To do: In full and word for word, give the records again.

Source records:
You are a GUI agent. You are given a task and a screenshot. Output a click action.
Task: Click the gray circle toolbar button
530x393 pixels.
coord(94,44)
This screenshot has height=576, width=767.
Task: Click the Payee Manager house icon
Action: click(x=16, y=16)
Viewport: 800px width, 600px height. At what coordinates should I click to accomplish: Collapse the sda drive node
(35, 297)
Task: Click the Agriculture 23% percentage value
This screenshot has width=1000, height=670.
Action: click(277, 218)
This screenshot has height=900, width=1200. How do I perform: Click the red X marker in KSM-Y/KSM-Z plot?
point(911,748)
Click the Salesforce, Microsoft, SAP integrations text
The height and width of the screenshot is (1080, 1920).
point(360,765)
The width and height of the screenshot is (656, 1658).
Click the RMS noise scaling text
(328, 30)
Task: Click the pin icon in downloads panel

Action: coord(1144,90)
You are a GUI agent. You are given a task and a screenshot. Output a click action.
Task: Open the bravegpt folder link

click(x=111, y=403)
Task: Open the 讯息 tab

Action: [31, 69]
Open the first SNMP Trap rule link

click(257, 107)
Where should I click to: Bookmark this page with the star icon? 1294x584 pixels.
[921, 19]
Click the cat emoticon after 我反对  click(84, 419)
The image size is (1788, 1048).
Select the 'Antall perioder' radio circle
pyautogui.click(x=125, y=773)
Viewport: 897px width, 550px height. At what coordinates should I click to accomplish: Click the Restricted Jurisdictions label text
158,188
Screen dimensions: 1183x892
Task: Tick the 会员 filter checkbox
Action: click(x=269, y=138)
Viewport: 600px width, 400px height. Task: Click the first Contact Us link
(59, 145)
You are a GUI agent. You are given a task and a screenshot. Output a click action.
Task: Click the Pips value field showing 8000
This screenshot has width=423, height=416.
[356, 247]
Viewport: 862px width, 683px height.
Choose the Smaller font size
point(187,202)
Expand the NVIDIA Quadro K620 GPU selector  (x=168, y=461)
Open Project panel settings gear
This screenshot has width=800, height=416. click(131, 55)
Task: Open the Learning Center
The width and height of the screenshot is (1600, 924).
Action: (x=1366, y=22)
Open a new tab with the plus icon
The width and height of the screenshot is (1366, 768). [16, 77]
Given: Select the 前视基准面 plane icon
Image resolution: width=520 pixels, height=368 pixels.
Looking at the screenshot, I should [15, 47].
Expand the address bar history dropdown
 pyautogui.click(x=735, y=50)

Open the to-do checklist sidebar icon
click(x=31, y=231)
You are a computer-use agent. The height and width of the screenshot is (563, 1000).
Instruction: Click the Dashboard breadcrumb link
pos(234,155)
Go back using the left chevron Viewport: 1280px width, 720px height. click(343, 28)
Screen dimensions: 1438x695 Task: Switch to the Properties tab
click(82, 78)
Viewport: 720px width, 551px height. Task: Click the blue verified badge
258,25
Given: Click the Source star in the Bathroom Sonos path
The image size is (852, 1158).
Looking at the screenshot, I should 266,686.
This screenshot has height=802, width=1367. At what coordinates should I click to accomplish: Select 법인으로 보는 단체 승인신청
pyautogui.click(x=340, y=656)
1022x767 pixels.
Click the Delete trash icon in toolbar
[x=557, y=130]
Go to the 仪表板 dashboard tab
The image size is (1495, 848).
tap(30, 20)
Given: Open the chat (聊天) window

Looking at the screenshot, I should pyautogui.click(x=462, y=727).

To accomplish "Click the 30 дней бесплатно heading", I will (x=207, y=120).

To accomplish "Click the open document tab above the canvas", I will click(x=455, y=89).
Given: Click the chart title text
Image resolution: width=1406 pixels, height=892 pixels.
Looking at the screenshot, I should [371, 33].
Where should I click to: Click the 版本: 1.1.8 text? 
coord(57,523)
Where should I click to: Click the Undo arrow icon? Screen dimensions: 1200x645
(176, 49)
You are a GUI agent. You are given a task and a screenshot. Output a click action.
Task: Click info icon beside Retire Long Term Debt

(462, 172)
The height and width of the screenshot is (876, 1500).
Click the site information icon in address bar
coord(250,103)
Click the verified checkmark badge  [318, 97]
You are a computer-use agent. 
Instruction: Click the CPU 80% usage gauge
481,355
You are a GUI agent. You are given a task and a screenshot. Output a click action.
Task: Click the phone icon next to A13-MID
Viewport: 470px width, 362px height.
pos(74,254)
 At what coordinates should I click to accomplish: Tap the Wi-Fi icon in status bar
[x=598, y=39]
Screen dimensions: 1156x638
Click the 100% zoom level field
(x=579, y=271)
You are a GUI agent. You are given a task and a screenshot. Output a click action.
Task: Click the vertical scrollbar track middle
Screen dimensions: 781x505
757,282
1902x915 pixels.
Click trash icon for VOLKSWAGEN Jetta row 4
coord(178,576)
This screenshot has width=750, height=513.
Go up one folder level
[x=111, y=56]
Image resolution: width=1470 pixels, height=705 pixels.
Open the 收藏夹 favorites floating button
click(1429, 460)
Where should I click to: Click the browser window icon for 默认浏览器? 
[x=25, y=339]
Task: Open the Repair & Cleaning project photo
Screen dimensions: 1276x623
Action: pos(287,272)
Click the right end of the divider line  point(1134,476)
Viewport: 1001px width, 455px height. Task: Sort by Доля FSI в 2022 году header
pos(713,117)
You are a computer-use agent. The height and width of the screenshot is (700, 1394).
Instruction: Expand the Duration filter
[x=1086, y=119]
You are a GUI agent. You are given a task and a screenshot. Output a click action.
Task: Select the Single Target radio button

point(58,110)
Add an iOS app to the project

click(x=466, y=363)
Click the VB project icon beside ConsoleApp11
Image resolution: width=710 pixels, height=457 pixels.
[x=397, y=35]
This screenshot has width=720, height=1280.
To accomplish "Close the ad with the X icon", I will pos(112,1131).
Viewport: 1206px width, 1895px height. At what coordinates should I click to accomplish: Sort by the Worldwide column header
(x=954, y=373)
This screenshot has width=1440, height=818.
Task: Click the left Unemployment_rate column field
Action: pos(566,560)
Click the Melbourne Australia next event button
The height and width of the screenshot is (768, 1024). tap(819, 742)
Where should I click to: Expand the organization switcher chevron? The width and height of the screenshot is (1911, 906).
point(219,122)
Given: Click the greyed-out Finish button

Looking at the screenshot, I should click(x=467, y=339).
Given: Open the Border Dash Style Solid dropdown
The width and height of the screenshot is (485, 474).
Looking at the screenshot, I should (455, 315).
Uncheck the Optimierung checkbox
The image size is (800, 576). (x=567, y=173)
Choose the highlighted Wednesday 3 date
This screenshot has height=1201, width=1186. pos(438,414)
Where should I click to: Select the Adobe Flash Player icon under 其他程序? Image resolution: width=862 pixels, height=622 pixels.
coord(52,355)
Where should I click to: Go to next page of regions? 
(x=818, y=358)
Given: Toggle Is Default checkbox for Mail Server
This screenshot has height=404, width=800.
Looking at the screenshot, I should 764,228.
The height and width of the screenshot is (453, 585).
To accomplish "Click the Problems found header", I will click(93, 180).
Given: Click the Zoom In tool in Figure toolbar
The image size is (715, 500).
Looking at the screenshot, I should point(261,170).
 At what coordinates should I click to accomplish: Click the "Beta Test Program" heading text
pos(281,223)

The completed task:
You are a GUI agent. You are given a task and a screenshot. Output a click action.
Task: Click the gray circle toolbar button
530x393 pixels.
coord(94,44)
This screenshot has height=576, width=767.
Task: Click the Payee Manager house icon
Action: click(x=16, y=16)
Viewport: 800px width, 600px height. At what coordinates should I click to accomplish: Collapse the sda drive node
(35, 297)
Task: Click the Agriculture 23% percentage value
This screenshot has width=1000, height=670.
Action: click(277, 218)
This screenshot has height=900, width=1200. How do I perform: Click the red X marker in KSM-Y/KSM-Z plot?
point(911,748)
Click the Salesforce, Microsoft, SAP integrations text
The height and width of the screenshot is (1080, 1920).
point(360,765)
The width and height of the screenshot is (656, 1658).
Click the RMS noise scaling text
(328, 30)
Task: Click the pin icon in downloads panel

Action: coord(1144,90)
You are a GUI agent. You are given a task and a screenshot. Output a click action.
Task: Open the bravegpt folder link

click(x=111, y=403)
Task: Open the 讯息 tab

Action: [31, 69]
Open the first SNMP Trap rule link

click(257, 107)
Where should I click to: Bookmark this page with the star icon? 1294x584 pixels.
[921, 19]
Click the cat emoticon after 我反对  click(84, 419)
The image size is (1788, 1048).
Select the 'Antall perioder' radio circle
pyautogui.click(x=125, y=773)
Viewport: 897px width, 550px height. At what coordinates should I click to accomplish: Click the Restricted Jurisdictions label text
158,188
Screen dimensions: 1183x892
Task: Tick the 会员 filter checkbox
Action: click(x=269, y=138)
Viewport: 600px width, 400px height. Task: Click the first Contact Us link
(59, 145)
You are a GUI agent. You are given a task and a screenshot. Output a click action.
Task: Click the Pips value field showing 8000
This screenshot has width=423, height=416.
[356, 247]
Viewport: 862px width, 683px height.
Choose the Smaller font size
point(187,202)
Expand the NVIDIA Quadro K620 GPU selector  (x=168, y=461)
Open Project panel settings gear
This screenshot has width=800, height=416. click(131, 55)
Task: Open the Learning Center
The width and height of the screenshot is (1600, 924).
Action: (x=1366, y=22)
Open a new tab with the plus icon
The width and height of the screenshot is (1366, 768). [16, 77]
Given: Select the 前视基准面 plane icon
Image resolution: width=520 pixels, height=368 pixels.
Looking at the screenshot, I should [15, 47].
Expand the address bar history dropdown
 pyautogui.click(x=735, y=50)

Open the to-do checklist sidebar icon
click(x=31, y=231)
You are a computer-use agent. The height and width of the screenshot is (563, 1000).
Instruction: Click the Dashboard breadcrumb link
pos(234,155)
Go back using the left chevron Viewport: 1280px width, 720px height. click(343, 28)
Screen dimensions: 1438x695 Task: Switch to the Properties tab
click(82, 78)
Viewport: 720px width, 551px height. Task: Click the blue verified badge
258,25
Given: Click the Source star in the Bathroom Sonos path
The image size is (852, 1158).
Looking at the screenshot, I should 266,686.
This screenshot has height=802, width=1367. At what coordinates should I click to accomplish: Select 법인으로 보는 단체 승인신청
pyautogui.click(x=340, y=656)
1022x767 pixels.
Click the Delete trash icon in toolbar
[x=557, y=130]
Go to the 仪表板 dashboard tab
The image size is (1495, 848).
tap(30, 20)
Given: Open the chat (聊天) window

Looking at the screenshot, I should pyautogui.click(x=462, y=727).

To accomplish "Click the 30 дней бесплатно heading", I will (x=207, y=120).

To accomplish "Click the open document tab above the canvas", I will click(x=455, y=89).
Given: Click the chart title text
Image resolution: width=1406 pixels, height=892 pixels.
Looking at the screenshot, I should [371, 33].
Where should I click to: Click the 版本: 1.1.8 text? 
coord(57,523)
Where should I click to: Click the Undo arrow icon? Screen dimensions: 1200x645
(176, 49)
You are a GUI agent. You are given a task and a screenshot. Output a click action.
Task: Click info icon beside Retire Long Term Debt

(462, 172)
The height and width of the screenshot is (876, 1500).
Click the site information icon in address bar
coord(250,103)
Click the verified checkmark badge  [318, 97]
You are a computer-use agent. 
Instruction: Click the CPU 80% usage gauge
481,355
You are a GUI agent. You are given a task and a screenshot. Output a click action.
Task: Click the phone icon next to A13-MID
Viewport: 470px width, 362px height.
pos(74,254)
 At what coordinates should I click to accomplish: Tap the Wi-Fi icon in status bar
[x=598, y=39]
Screen dimensions: 1156x638
Click the 100% zoom level field
(x=579, y=271)
You are a GUI agent. You are given a task and a screenshot. Output a click action.
Task: Click the vertical scrollbar track middle
Screen dimensions: 781x505
757,282
1902x915 pixels.
Click trash icon for VOLKSWAGEN Jetta row 4
coord(178,576)
This screenshot has width=750, height=513.
Go up one folder level
[x=111, y=56]
Image resolution: width=1470 pixels, height=705 pixels.
Open the 收藏夹 favorites floating button
click(1429, 460)
Where should I click to: Click the browser window icon for 默认浏览器? 
[x=25, y=339]
Task: Open the Repair & Cleaning project photo
Screen dimensions: 1276x623
Action: pos(287,272)
Click the right end of the divider line  point(1134,476)
Viewport: 1001px width, 455px height. Task: Sort by Доля FSI в 2022 году header
pos(713,117)
You are a computer-use agent. The height and width of the screenshot is (700, 1394).
Instruction: Expand the Duration filter
[x=1086, y=119]
You are a GUI agent. You are given a task and a screenshot. Output a click action.
Task: Select the Single Target radio button

point(58,110)
Add an iOS app to the project

click(x=466, y=363)
Click the VB project icon beside ConsoleApp11
Image resolution: width=710 pixels, height=457 pixels.
[x=397, y=35]
This screenshot has width=720, height=1280.
To accomplish "Close the ad with the X icon", I will pos(112,1131).
Viewport: 1206px width, 1895px height. At what coordinates should I click to accomplish: Sort by the Worldwide column header
(x=954, y=373)
This screenshot has width=1440, height=818.
Task: Click the left Unemployment_rate column field
Action: pos(566,560)
Click the Melbourne Australia next event button
The height and width of the screenshot is (768, 1024). tap(819, 742)
Where should I click to: Expand the organization switcher chevron? The width and height of the screenshot is (1911, 906).
point(219,122)
Given: Click the greyed-out Finish button

Looking at the screenshot, I should click(x=467, y=339).
Given: Open the Border Dash Style Solid dropdown
The width and height of the screenshot is (485, 474).
Looking at the screenshot, I should (455, 315).
Uncheck the Optimierung checkbox
The image size is (800, 576). (x=567, y=173)
Choose the highlighted Wednesday 3 date
This screenshot has height=1201, width=1186. pos(438,414)
Where should I click to: Select the Adobe Flash Player icon under 其他程序? Image resolution: width=862 pixels, height=622 pixels.
coord(52,355)
Where should I click to: Go to next page of regions? 
(x=818, y=358)
Given: Toggle Is Default checkbox for Mail Server
This screenshot has height=404, width=800.
Looking at the screenshot, I should 764,228.
The height and width of the screenshot is (453, 585).
To accomplish "Click the Problems found header", I will click(93, 180).
Given: Click the Zoom In tool in Figure toolbar
The image size is (715, 500).
Looking at the screenshot, I should point(261,170).
 At what coordinates should I click to accomplish: Click the "Beta Test Program" heading text
pos(281,223)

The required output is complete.